GW: Can the attempt to personalize messaging come across as a little creepy?

BW: As consumers, we all get creeped out when we’ve shopped for something and we’re online in a completely different context and start seeing ads presented for the products we were searching for minutes or hours ago. That happens because the system serving those marketing messages isn’t smart enough to realise that it has presented that message to the consumer before and they’ve haven’t engaged with it, or worse that they’ve already bought that item or removed it from a cart in-favor of another item.

This may sound counterintuitive, but the way we can reduce the creepiness factor is to increase transparency.

When you see on a website “customers who browsed X also browsed Y,” or “customers who bought X also bought Y’” you have a very different opinion about that than when you get a message that clearly lets a customer know that they’ve been targeted with a specific offer or product, even though it’s essentially the same thing.

GW: However you present marketing to consumers, isn’t developing a fully rounded view of the consumer the key to making a sale?

BW: If you work on creating a transparent, live system, then the third aspect you need to work on is linking all the disparate point solutions marketers are using today. When you talk to marketers, you might be shocked to learn that the average number of marketing point solutions they work with is 25. Each one of those marketing solutions has its own pool of customer data that’s recording clicks and interactions, but they’re completely unlinked.
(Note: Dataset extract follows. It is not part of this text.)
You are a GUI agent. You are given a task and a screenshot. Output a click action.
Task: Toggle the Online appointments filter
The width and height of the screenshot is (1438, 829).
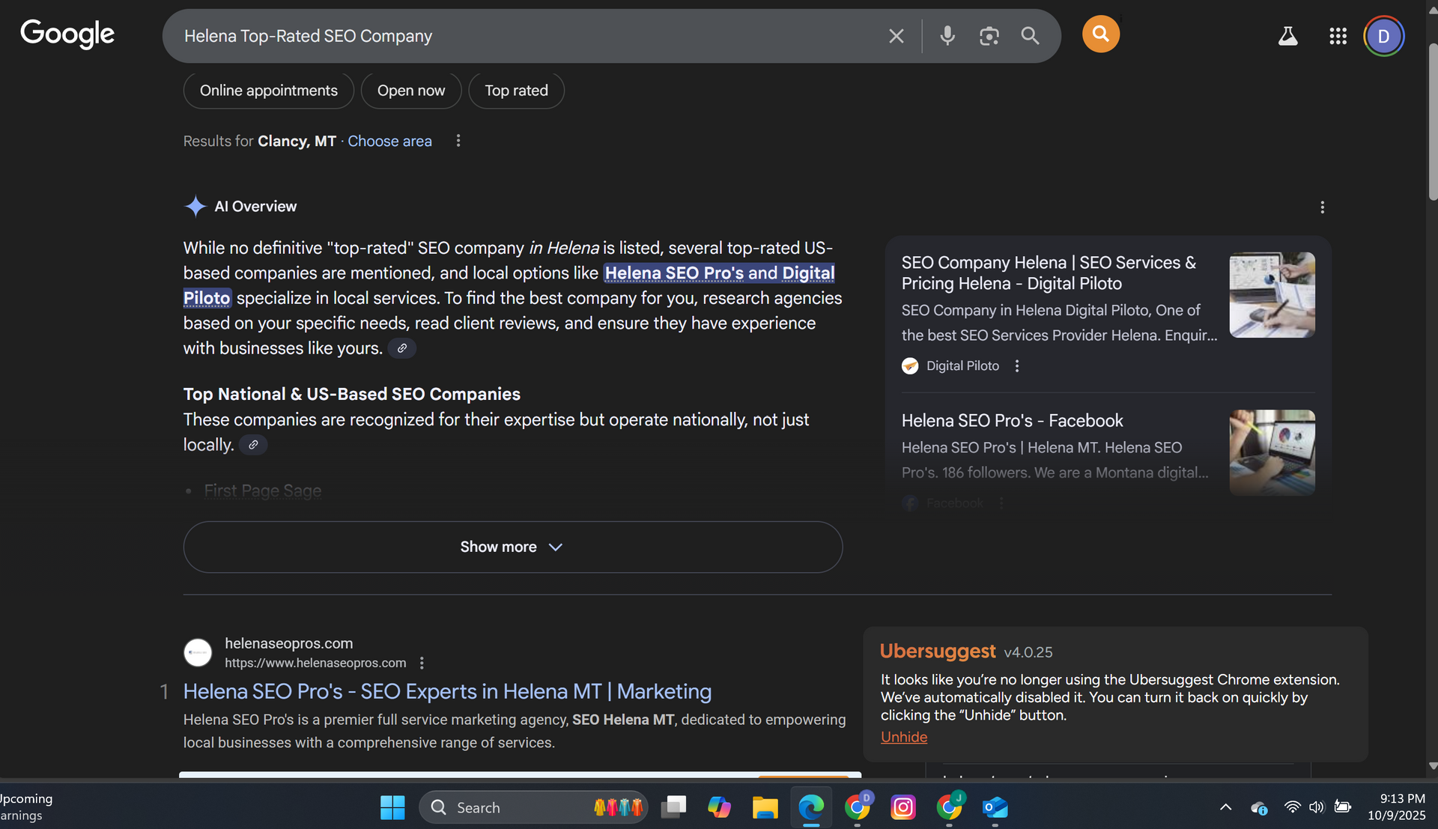click(268, 91)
Ultimately marketers need to create a single view of the customer. Today, consumers have an expectation that everything works together – certainly from a transactional or shopping perspective. But marketers are still not able to really listen to and derive context and meaning from all of these different point solutions, because each one of them has its own view of that customer interaction and they’re not linked – the customer interactions appear to have nothing to do with each other.

The reason I get identified as wanting, say, a particular hat, is because I engaged with it on another website and dropped a cookie which flags the interaction and some batch process that’s about three weeks old put me in a cookie pool to serve an ad to me for that product, right?

The trouble is that it’s often weeks behind and not linked to the interactions customers are having in total with a business or brand.

GW: Where are we with building technology platforms to help with some of these challenges?

BW: We’re launching a solution at SAP Hybris in a few months that enables that single view of customer. And it has a back door for customers to manage their own information – you can tell it ‘do not track me’, or ‘do not forget me’ so it’s EU Data Privacy compliant. Ultimately, our clients will decide how they want to enable that kind of transparency or access.

For marketers, the value is enabling that context and relevancy. We could call it personalisation, but as I mentioned earlier, I just think that term is not particularly meaningful today. We need to think beyond it and make it relevant for the customer. Today, it’s a very one-sided relationship, which is why I think many consumers aren’t happy with it, but I’m really excited about the opportunities because we know that customers are very willing to share information if they get a better experience in return and are in-control. If we can deliver that, then everybody wins.